**PROBLEM TO WORK ON:** Please retype the passage on newborn care below word for word, beginning at the words "According to a" and stopping after "another 11 decades.".

According to a recent report released by WHO titled Survive and thrive: transforming care for every small and sick newborn, it is crucial for the world to transform care for every newborn baby, in order to achieve the global target of health for all. Reducing neonatal mortality to 12 per 1,000 live births and under-five mortality to 25 per 1,000 live births, and ending preventable deaths of newborns and children under five years of age by 2030, is one of the organisation's sustainable development goals. However, in the key findings of its report, it mentions that without rapid progress, some countries will not meet this target for another 11 decades.
The report builds on epidemiology, historical trends and evidence-based interventions to chart out a path towards achieving the goals by 2030. Because, it is only with a concerted global action of all those involved, can we hope for the survival of small and sick newborns. The report mentions that with strategic partnerships and innovative approaches, the international community can transform all aspects of newborn care, from its availability and quality to its uptake and affordability.
To save newborns, the report makes six essential recommendations—pointers that are a blue print for countries to follow and essentially to evaluate if each of these things are being carried out or not. The recommendations are: providing round-the-clock inpatient care for newborns seven days a week, training nurses to provide hands-on care working in partnership with families, harnessing the power of parents and families by teaching them how to become expert caregivers and care for their babies, which can reduce stress, help babies gain weight and allow their brains to develop properly. Providing good quality of care should be a part of country policies, and a lifelong investment for those who are born small or sick, counting and tracking every small and sick newborn allows managers to monitor progress and improve results, allocating the necessary resources, as an additional investment of $ 0.20 per person can save two of every three newborns in low and middle income countries by 2030.

Stored data:
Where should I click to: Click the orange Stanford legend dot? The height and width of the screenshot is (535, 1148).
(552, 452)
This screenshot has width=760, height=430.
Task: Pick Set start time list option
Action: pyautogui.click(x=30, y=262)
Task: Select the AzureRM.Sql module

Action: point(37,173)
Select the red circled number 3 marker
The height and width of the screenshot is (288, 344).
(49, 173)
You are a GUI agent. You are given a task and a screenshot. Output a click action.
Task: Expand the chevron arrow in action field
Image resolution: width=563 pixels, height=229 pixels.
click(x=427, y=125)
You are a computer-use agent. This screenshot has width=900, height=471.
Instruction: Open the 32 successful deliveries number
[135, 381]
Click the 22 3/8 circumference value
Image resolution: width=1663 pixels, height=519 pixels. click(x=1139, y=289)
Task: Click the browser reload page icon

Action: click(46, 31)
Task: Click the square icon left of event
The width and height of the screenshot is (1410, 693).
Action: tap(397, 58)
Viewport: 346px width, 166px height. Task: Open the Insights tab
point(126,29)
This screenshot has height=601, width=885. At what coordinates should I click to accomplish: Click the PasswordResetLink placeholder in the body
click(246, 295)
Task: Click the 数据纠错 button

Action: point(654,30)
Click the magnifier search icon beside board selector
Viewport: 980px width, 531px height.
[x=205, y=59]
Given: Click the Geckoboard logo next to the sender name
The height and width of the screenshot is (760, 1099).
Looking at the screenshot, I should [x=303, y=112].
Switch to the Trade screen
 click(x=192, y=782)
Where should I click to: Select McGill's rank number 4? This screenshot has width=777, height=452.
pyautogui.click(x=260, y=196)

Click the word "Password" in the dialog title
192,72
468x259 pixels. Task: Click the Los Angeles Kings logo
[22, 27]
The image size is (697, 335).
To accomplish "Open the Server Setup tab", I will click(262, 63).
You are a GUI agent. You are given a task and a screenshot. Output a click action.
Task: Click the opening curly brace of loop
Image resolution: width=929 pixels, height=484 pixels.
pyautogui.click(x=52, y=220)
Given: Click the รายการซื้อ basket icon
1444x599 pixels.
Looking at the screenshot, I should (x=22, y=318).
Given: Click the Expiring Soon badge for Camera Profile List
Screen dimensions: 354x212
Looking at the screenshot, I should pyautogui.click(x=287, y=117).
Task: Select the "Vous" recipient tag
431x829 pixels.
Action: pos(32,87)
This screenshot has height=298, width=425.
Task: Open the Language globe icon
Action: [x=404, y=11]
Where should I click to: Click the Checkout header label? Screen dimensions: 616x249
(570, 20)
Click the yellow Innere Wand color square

**ANSWER SECTION:**
According to a recent report released by WHO titled Survive and thrive: transforming care for every small and sick newborn, it is crucial for the world to transform care for every newborn baby, in order to achieve the global target of health for all. Reducing neonatal mortality to 12 per 1,000 live births and under-five mortality to 25 per 1,000 live births, and ending preventable deaths of newborns and children under five years of age by 2030, is one of the organisation's sustainable development goals. However, in the key findings of its report, it mentions that without rapid progress, some countries will not meet this target for another 11 decades.